Notify the testbench when a long-jump or jump-link instruction occurs, instead of on every instruction. This allows the testbench to detect end-of-test conditions and minimizes the frequency of calls

With these two enhancements to both the C++ and Python testbenches, I re-ran the long-loop test and got new results:

C++ Testbench: 4s
Python Testbench: 5s

Notice that the C++ results have improved as well. My interpretation of these results is that most of the time is now spent by Verilator in simulating the design, and the results are more-or-less identical.

Conclusions

The Python ecosystem brings definite benefits when applying Python for functional verification. The existing ecosystem of available libraries, and the infrastructure to easily access them, simplifies the effort needed to reuse existing code. It also minimizes the burden placed on users that want to try out an open source project that uses Python for verification.

Using Python does come with performance overhead. This means that it's more important to consider how the execution of the testbench relates to execution of the design. A testbench that interacts with the design frequently (eg every clock) will impose much greater overhead compared to a testbench that interacts with the design every 100 or 1000 cycles. There are typically many optimization opportunities that minimize the performance overhead of a Python testbench, while not adversely impacting verification results.
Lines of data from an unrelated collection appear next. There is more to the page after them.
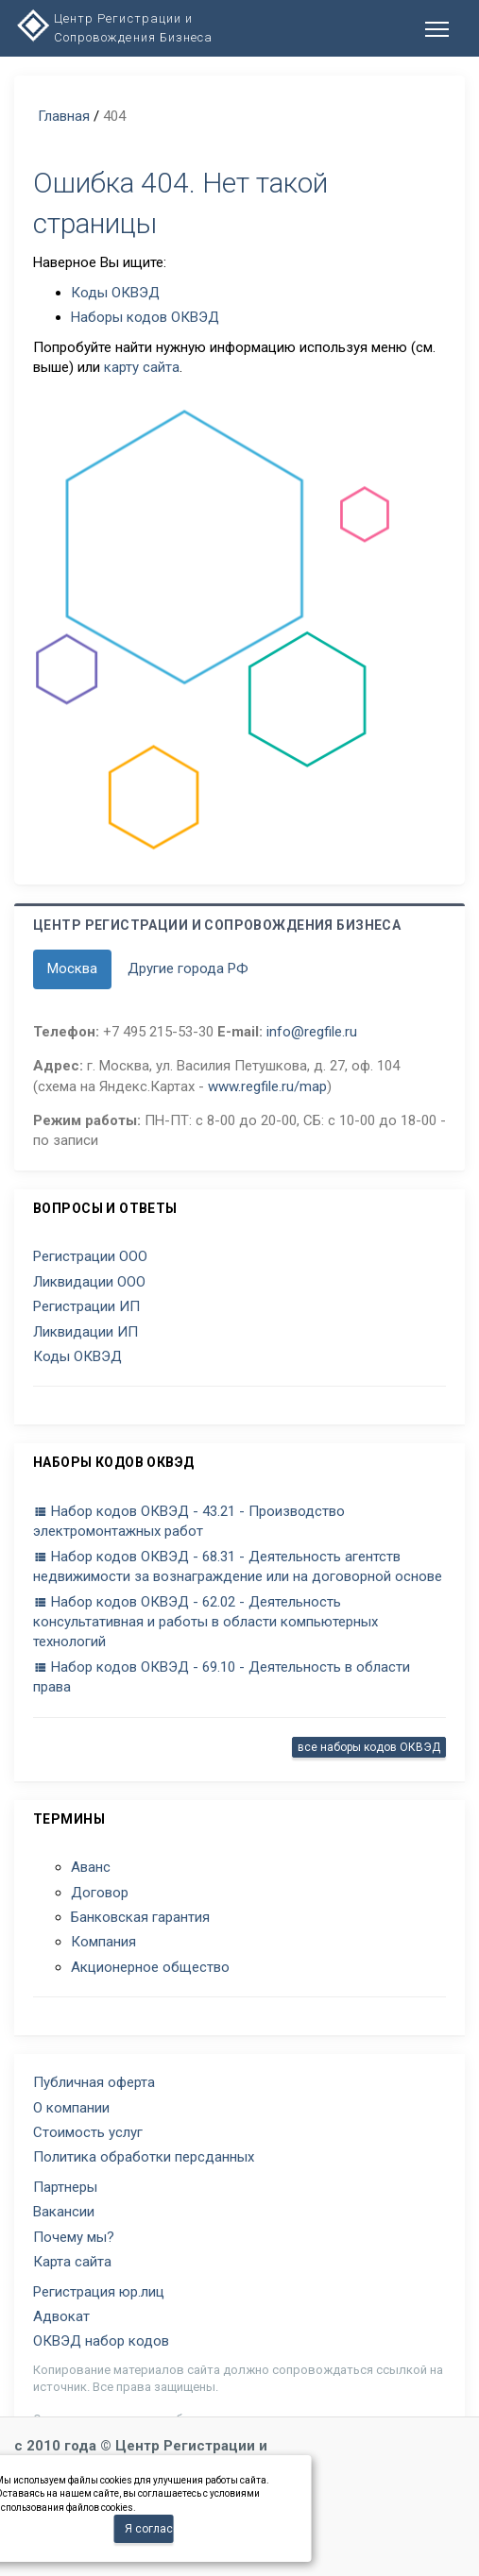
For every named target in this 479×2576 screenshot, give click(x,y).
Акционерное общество (150, 1967)
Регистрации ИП (86, 1306)
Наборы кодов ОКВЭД (145, 317)
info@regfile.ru (311, 1031)
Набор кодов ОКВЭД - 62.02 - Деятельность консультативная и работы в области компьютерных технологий (205, 1622)
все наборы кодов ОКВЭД (369, 1747)
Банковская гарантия (140, 1917)
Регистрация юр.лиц (98, 2291)
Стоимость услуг (88, 2132)
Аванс (91, 1867)
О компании (71, 2107)
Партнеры (65, 2187)
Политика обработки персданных (143, 2156)
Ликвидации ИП (85, 1331)
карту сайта (142, 367)
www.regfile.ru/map (267, 1086)
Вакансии (63, 2211)
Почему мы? (73, 2237)
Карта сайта (72, 2261)
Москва (72, 968)
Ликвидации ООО (89, 1281)
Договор (99, 1892)
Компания (103, 1941)
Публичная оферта (94, 2082)
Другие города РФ (188, 968)
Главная (64, 116)
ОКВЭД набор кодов (101, 2340)
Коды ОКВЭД (115, 292)
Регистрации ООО (90, 1256)
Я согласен (149, 2528)
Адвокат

It's important to remember that engineer time is much more expensive than compute time, so making engineers more productive wins every time. So, from my perspective, the real question isn't whether C++ is faster than Python. The real questions are whether Python is sufficiently fast to be useful, and whether there are reasonable approaches to dealing with the performance bottlenecks. Based on my experience, the answer is a resounding Yes.

Disclaimer

The views and opinions expressed above are solely those of the author and do not represent those of my employer or any other party.